### What needs to be done:
Please restate the following records word for word.

### Data excerpts:
+===+

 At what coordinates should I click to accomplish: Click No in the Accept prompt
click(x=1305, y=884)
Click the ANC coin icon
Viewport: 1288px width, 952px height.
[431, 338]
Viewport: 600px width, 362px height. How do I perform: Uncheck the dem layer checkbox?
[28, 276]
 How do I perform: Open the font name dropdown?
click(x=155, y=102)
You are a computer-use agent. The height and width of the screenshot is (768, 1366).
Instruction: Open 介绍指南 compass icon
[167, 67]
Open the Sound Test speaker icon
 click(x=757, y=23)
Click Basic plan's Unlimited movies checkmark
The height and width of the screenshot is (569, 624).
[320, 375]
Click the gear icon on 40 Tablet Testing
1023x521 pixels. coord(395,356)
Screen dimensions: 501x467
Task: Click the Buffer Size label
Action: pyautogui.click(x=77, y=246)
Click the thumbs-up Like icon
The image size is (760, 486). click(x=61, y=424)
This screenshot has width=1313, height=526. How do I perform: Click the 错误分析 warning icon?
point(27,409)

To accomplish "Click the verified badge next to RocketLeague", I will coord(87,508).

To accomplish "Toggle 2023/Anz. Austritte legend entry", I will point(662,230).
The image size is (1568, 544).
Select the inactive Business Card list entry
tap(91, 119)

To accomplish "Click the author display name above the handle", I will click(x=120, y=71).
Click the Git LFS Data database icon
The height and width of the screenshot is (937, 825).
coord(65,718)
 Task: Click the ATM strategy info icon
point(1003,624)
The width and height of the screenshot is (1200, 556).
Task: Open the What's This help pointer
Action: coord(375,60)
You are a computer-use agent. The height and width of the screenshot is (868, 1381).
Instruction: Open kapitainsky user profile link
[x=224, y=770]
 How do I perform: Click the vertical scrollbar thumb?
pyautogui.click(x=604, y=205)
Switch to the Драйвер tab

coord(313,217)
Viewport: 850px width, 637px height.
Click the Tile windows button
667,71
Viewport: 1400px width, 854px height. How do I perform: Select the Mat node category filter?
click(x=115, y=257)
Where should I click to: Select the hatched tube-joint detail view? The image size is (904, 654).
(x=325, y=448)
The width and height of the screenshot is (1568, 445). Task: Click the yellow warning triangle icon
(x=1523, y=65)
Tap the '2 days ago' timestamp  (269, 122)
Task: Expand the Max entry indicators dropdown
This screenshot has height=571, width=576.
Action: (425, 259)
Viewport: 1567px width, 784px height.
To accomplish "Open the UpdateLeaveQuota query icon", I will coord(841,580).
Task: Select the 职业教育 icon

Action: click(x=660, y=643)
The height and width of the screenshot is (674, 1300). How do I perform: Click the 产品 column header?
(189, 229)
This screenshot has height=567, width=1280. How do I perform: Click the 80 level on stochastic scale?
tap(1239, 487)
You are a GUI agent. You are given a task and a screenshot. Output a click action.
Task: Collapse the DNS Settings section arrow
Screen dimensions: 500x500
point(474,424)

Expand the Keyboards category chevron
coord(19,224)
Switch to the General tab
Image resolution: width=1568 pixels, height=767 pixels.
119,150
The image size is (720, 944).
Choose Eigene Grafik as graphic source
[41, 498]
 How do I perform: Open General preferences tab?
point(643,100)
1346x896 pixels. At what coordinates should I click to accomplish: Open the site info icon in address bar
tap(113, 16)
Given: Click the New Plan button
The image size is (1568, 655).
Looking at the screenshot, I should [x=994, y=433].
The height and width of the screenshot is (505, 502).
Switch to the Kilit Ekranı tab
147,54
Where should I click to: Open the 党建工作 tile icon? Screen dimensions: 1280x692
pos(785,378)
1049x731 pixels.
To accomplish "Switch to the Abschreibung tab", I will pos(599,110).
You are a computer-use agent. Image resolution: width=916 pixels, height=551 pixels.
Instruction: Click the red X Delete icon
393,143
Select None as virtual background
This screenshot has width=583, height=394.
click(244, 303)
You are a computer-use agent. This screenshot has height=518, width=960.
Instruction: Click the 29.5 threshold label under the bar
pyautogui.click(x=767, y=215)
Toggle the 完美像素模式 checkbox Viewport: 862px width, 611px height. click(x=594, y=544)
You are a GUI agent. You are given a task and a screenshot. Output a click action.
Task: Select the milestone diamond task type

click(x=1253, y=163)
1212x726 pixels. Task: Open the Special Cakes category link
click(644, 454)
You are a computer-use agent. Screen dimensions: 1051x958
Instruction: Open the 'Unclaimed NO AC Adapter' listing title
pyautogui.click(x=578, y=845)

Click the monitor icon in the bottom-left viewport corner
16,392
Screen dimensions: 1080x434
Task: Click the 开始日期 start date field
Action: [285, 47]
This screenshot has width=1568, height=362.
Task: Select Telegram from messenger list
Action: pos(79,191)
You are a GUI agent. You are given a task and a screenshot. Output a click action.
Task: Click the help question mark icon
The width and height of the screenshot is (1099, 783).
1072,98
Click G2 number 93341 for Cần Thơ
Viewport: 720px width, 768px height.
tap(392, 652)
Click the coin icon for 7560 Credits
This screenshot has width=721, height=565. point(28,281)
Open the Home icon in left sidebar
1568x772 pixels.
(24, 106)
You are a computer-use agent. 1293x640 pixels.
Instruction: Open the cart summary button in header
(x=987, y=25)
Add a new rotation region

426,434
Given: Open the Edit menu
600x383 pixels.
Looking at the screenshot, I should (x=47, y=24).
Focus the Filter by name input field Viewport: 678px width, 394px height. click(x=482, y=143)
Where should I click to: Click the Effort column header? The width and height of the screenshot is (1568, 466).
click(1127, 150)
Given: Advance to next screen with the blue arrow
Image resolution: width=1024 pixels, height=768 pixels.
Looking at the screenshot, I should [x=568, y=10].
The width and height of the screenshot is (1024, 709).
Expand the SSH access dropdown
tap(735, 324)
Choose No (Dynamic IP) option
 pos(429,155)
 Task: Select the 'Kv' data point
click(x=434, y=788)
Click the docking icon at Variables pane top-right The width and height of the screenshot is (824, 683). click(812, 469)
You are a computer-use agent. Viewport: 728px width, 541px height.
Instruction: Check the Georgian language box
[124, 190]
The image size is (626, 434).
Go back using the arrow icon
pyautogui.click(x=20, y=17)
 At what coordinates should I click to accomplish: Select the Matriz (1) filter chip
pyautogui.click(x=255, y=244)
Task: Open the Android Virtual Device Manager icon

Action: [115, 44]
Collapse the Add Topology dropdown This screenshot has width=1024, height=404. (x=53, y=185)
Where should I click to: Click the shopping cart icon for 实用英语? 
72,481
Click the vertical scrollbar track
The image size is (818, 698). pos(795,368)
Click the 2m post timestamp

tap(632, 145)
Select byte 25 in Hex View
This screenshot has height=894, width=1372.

+===+

### Result of this task:
 At what coordinates should I click to accomplish: Click No in the Accept prompt
click(x=1305, y=884)
Click the ANC coin icon
Viewport: 1288px width, 952px height.
[431, 338]
Viewport: 600px width, 362px height. How do I perform: Uncheck the dem layer checkbox?
[28, 276]
 How do I perform: Open the font name dropdown?
click(x=155, y=102)
You are a computer-use agent. The height and width of the screenshot is (768, 1366).
Instruction: Open 介绍指南 compass icon
[167, 67]
Open the Sound Test speaker icon
 click(x=757, y=23)
Click Basic plan's Unlimited movies checkmark
The height and width of the screenshot is (569, 624).
[320, 375]
Click the gear icon on 40 Tablet Testing
1023x521 pixels. coord(395,356)
Screen dimensions: 501x467
Task: Click the Buffer Size label
Action: pyautogui.click(x=77, y=246)
Click the thumbs-up Like icon
The image size is (760, 486). click(x=61, y=424)
This screenshot has width=1313, height=526. How do I perform: Click the 错误分析 warning icon?
point(27,409)

To accomplish "Click the verified badge next to RocketLeague", I will coord(87,508).

To accomplish "Toggle 2023/Anz. Austritte legend entry", I will point(662,230).
The image size is (1568, 544).
Select the inactive Business Card list entry
tap(91, 119)

To accomplish "Click the author display name above the handle", I will click(x=120, y=71).
Click the Git LFS Data database icon
The height and width of the screenshot is (937, 825).
coord(65,718)
 Task: Click the ATM strategy info icon
point(1003,624)
The width and height of the screenshot is (1200, 556).
Task: Open the What's This help pointer
Action: coord(375,60)
You are a computer-use agent. The height and width of the screenshot is (868, 1381).
Instruction: Open kapitainsky user profile link
[x=224, y=770]
 How do I perform: Click the vertical scrollbar thumb?
pyautogui.click(x=604, y=205)
Switch to the Драйвер tab

coord(313,217)
Viewport: 850px width, 637px height.
Click the Tile windows button
667,71
Viewport: 1400px width, 854px height. How do I perform: Select the Mat node category filter?
click(x=115, y=257)
Where should I click to: Select the hatched tube-joint detail view? The image size is (904, 654).
(x=325, y=448)
The width and height of the screenshot is (1568, 445). Task: Click the yellow warning triangle icon
(x=1523, y=65)
Tap the '2 days ago' timestamp  (269, 122)
Task: Expand the Max entry indicators dropdown
This screenshot has height=571, width=576.
Action: (425, 259)
Viewport: 1567px width, 784px height.
To accomplish "Open the UpdateLeaveQuota query icon", I will coord(841,580).
Task: Select the 职业教育 icon

Action: click(x=660, y=643)
The height and width of the screenshot is (674, 1300). How do I perform: Click the 产品 column header?
(189, 229)
This screenshot has height=567, width=1280. How do I perform: Click the 80 level on stochastic scale?
tap(1239, 487)
You are a GUI agent. You are given a task and a screenshot. Output a click action.
Task: Collapse the DNS Settings section arrow
Screen dimensions: 500x500
point(474,424)

Expand the Keyboards category chevron
coord(19,224)
Switch to the General tab
Image resolution: width=1568 pixels, height=767 pixels.
119,150
The image size is (720, 944).
Choose Eigene Grafik as graphic source
[41, 498]
 How do I perform: Open General preferences tab?
point(643,100)
1346x896 pixels. At what coordinates should I click to accomplish: Open the site info icon in address bar
tap(113, 16)
Given: Click the New Plan button
The image size is (1568, 655).
Looking at the screenshot, I should [x=994, y=433].
The height and width of the screenshot is (505, 502).
Switch to the Kilit Ekranı tab
147,54
Where should I click to: Open the 党建工作 tile icon? Screen dimensions: 1280x692
pos(785,378)
1049x731 pixels.
To accomplish "Switch to the Abschreibung tab", I will pos(599,110).
You are a computer-use agent. Image resolution: width=916 pixels, height=551 pixels.
Instruction: Click the red X Delete icon
393,143
Select None as virtual background
This screenshot has width=583, height=394.
click(244, 303)
You are a computer-use agent. This screenshot has height=518, width=960.
Instruction: Click the 29.5 threshold label under the bar
pyautogui.click(x=767, y=215)
Toggle the 完美像素模式 checkbox Viewport: 862px width, 611px height. click(x=594, y=544)
You are a GUI agent. You are given a task and a screenshot. Output a click action.
Task: Select the milestone diamond task type

click(x=1253, y=163)
1212x726 pixels. Task: Open the Special Cakes category link
click(644, 454)
You are a computer-use agent. Screen dimensions: 1051x958
Instruction: Open the 'Unclaimed NO AC Adapter' listing title
pyautogui.click(x=578, y=845)

Click the monitor icon in the bottom-left viewport corner
16,392
Screen dimensions: 1080x434
Task: Click the 开始日期 start date field
Action: [285, 47]
This screenshot has width=1568, height=362.
Task: Select Telegram from messenger list
Action: pos(79,191)
You are a GUI agent. You are given a task and a screenshot. Output a click action.
Task: Click the help question mark icon
The width and height of the screenshot is (1099, 783).
1072,98
Click G2 number 93341 for Cần Thơ
Viewport: 720px width, 768px height.
tap(392, 652)
Click the coin icon for 7560 Credits
This screenshot has width=721, height=565. point(28,281)
Open the Home icon in left sidebar
1568x772 pixels.
(24, 106)
You are a computer-use agent. 1293x640 pixels.
Instruction: Open the cart summary button in header
(x=987, y=25)
Add a new rotation region

426,434
Given: Open the Edit menu
600x383 pixels.
Looking at the screenshot, I should (x=47, y=24).
Focus the Filter by name input field Viewport: 678px width, 394px height. click(x=482, y=143)
Where should I click to: Click the Effort column header? The width and height of the screenshot is (1568, 466).
click(1127, 150)
Given: Advance to next screen with the blue arrow
Image resolution: width=1024 pixels, height=768 pixels.
Looking at the screenshot, I should [x=568, y=10].
The width and height of the screenshot is (1024, 709).
Expand the SSH access dropdown
tap(735, 324)
Choose No (Dynamic IP) option
 pos(429,155)
 Task: Select the 'Kv' data point
click(x=434, y=788)
Click the docking icon at Variables pane top-right The width and height of the screenshot is (824, 683). click(812, 469)
You are a computer-use agent. Viewport: 728px width, 541px height.
Instruction: Check the Georgian language box
[124, 190]
The image size is (626, 434).
Go back using the arrow icon
pyautogui.click(x=20, y=17)
 At what coordinates should I click to accomplish: Select the Matriz (1) filter chip
pyautogui.click(x=255, y=244)
Task: Open the Android Virtual Device Manager icon

Action: [115, 44]
Collapse the Add Topology dropdown This screenshot has width=1024, height=404. (x=53, y=185)
Where should I click to: Click the shopping cart icon for 实用英语? 
72,481
Click the vertical scrollbar track
The image size is (818, 698). pos(795,368)
Click the 2m post timestamp

tap(632, 145)
Select byte 25 in Hex View
This screenshot has height=894, width=1372.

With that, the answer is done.